In the copy, keep every line below as it is and leave out the pictures.

[Data excerpts]
☆ ☆ ☆ ☆

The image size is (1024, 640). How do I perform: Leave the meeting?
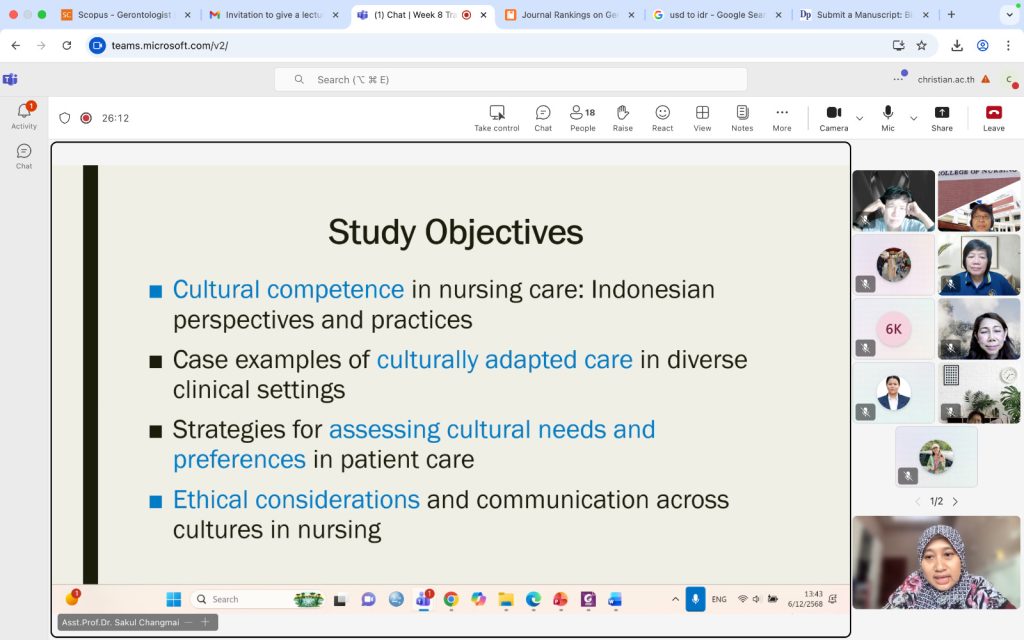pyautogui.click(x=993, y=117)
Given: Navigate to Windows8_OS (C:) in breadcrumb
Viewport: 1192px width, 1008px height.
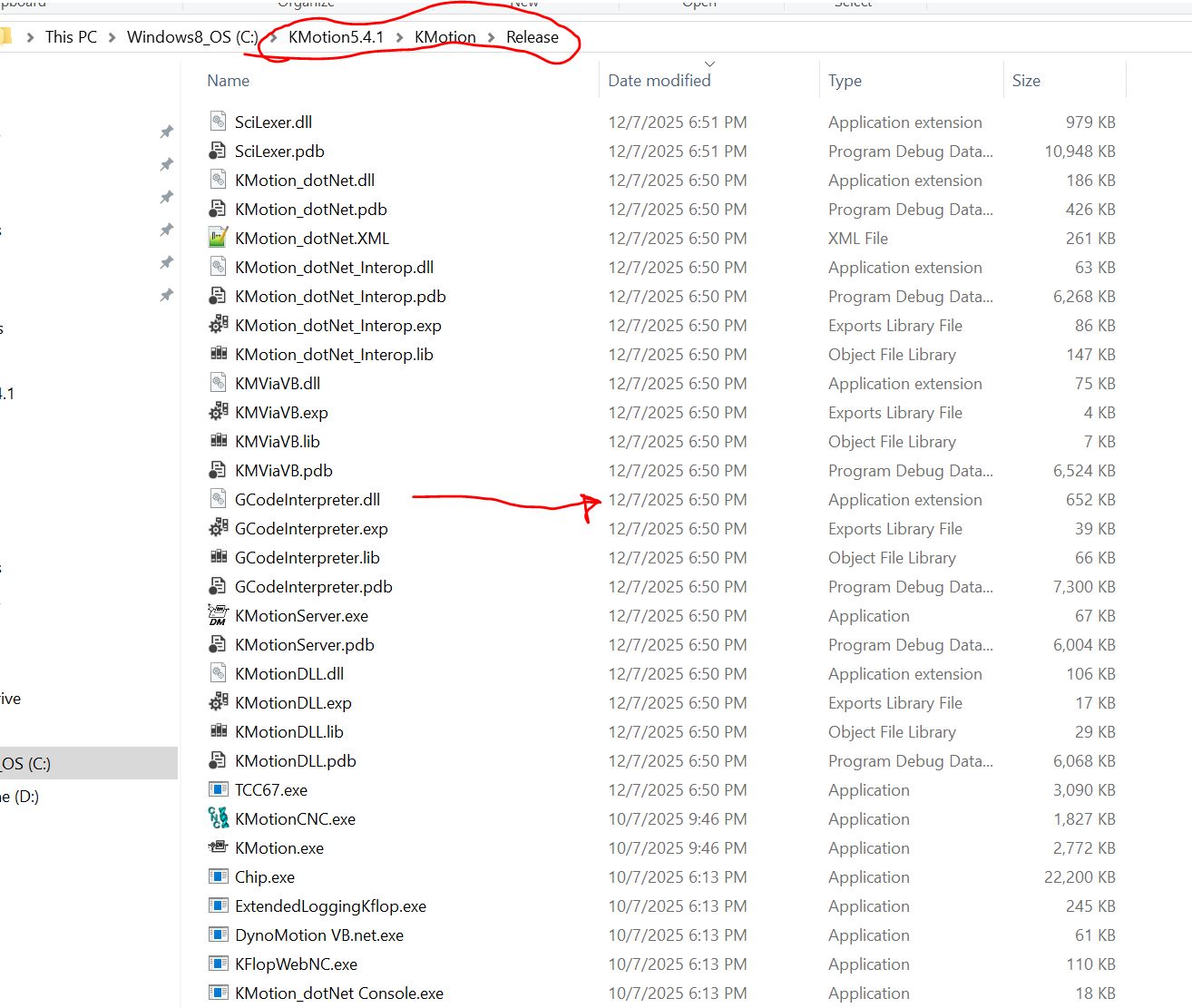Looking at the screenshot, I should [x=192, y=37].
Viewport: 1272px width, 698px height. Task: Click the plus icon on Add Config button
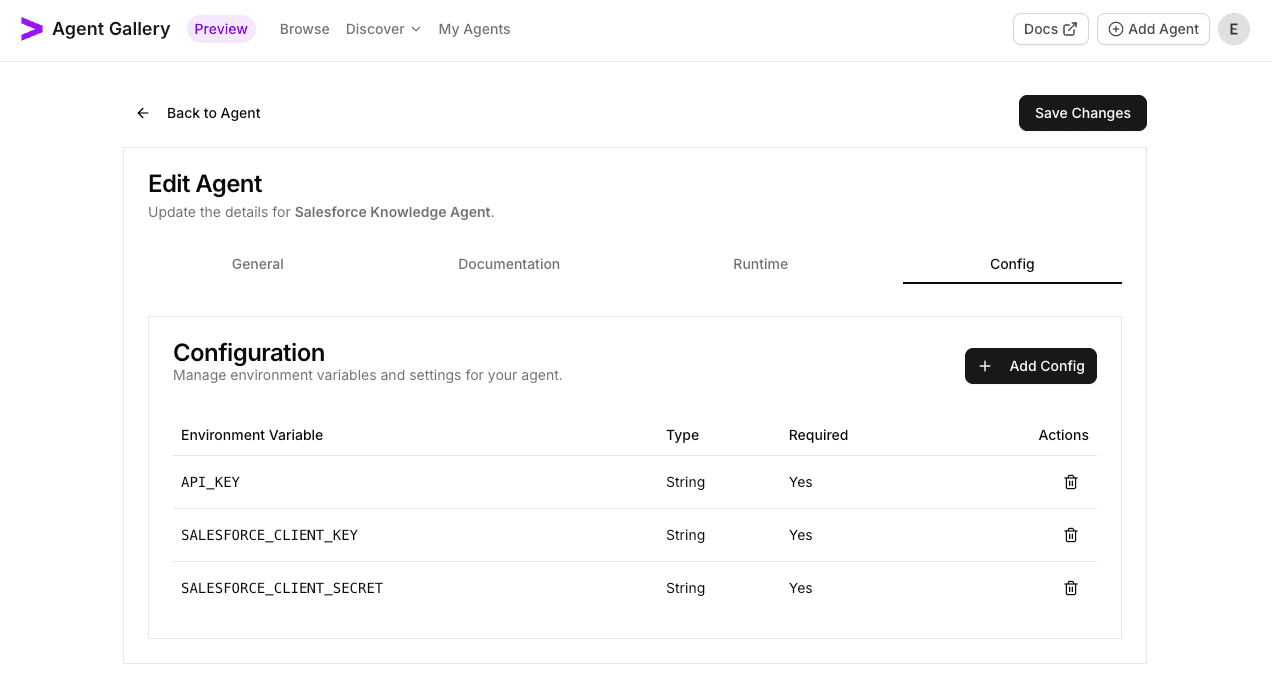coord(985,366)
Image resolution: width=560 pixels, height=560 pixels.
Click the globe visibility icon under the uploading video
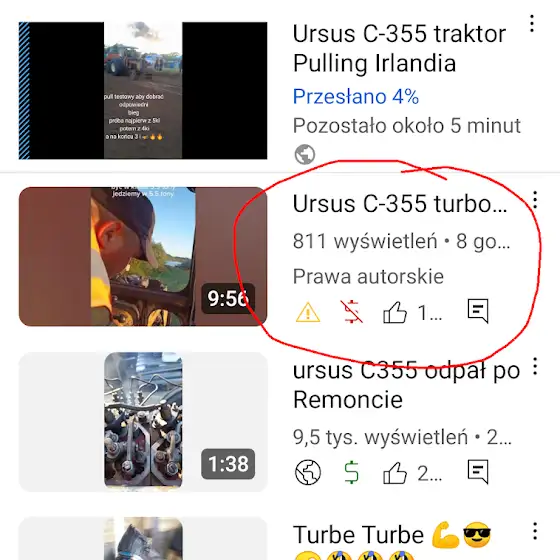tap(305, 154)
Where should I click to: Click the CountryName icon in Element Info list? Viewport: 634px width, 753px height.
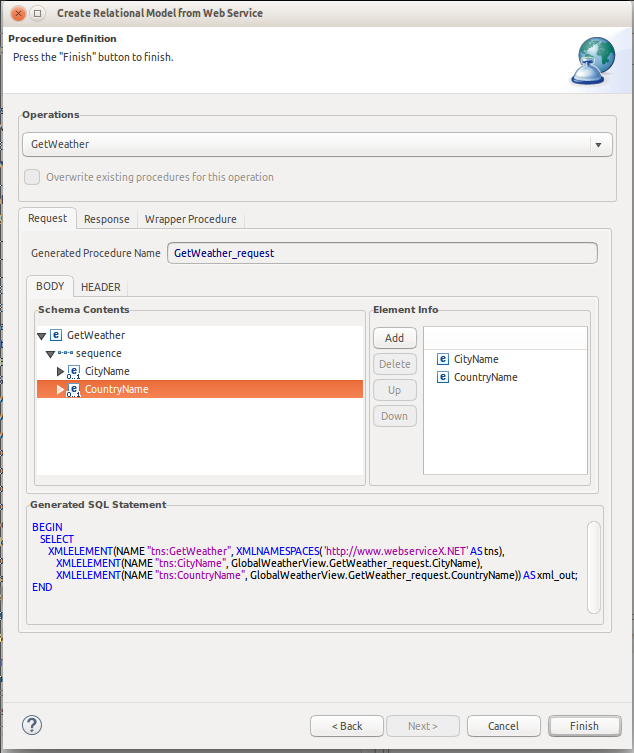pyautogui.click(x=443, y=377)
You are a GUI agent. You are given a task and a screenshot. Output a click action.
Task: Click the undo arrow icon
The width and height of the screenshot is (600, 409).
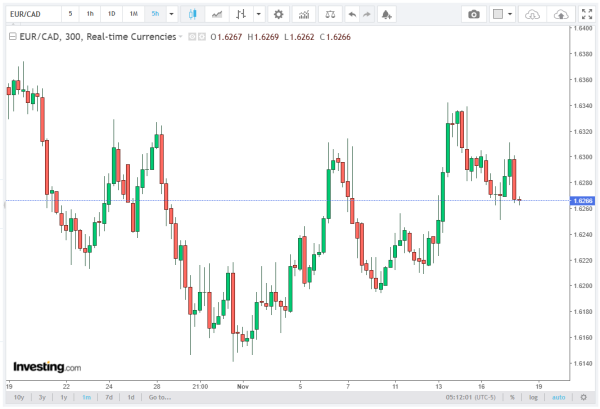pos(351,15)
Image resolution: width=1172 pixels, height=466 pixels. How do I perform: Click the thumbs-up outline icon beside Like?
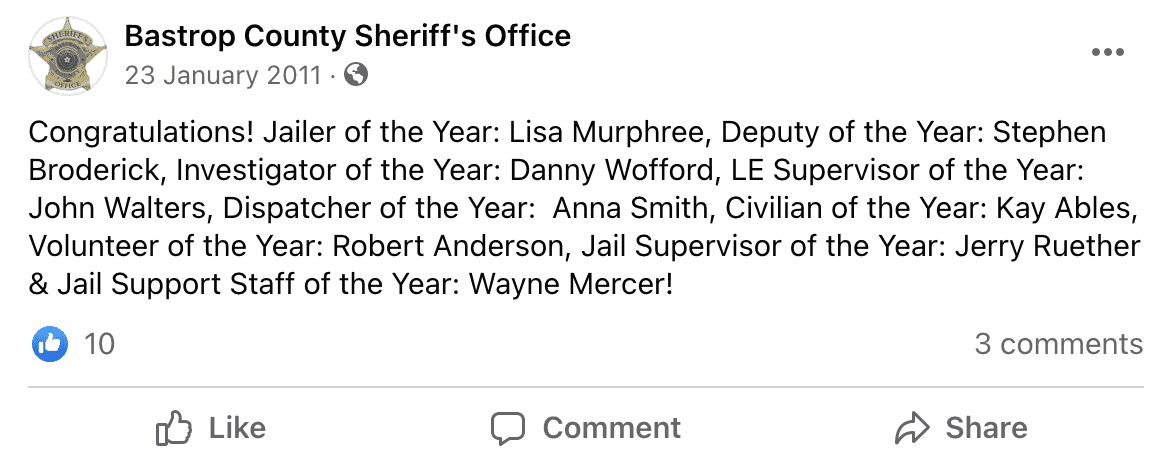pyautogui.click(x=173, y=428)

☆ ☆ ☆ ☆

* [COMPLETED TASK]:
The image size is (1024, 640). How do I perform: Leave the meeting?
pyautogui.click(x=993, y=117)
Given: Navigate to Windows8_OS (C:) in breadcrumb
Viewport: 1192px width, 1008px height.
Looking at the screenshot, I should [x=192, y=37].
Viewport: 1272px width, 698px height. Task: Click the plus icon on Add Config button
coord(985,366)
Image resolution: width=560 pixels, height=560 pixels.
Click the globe visibility icon under the uploading video
tap(305, 154)
Where should I click to: Click the CountryName icon in Element Info list? Viewport: 634px width, 753px height.
pyautogui.click(x=443, y=377)
You are a GUI agent. You are given a task and a screenshot. Output a click action.
Task: Click the undo arrow icon
The width and height of the screenshot is (600, 409).
pos(351,15)
Image resolution: width=1172 pixels, height=466 pixels. How do I perform: Click the thumbs-up outline icon beside Like?
pyautogui.click(x=173, y=428)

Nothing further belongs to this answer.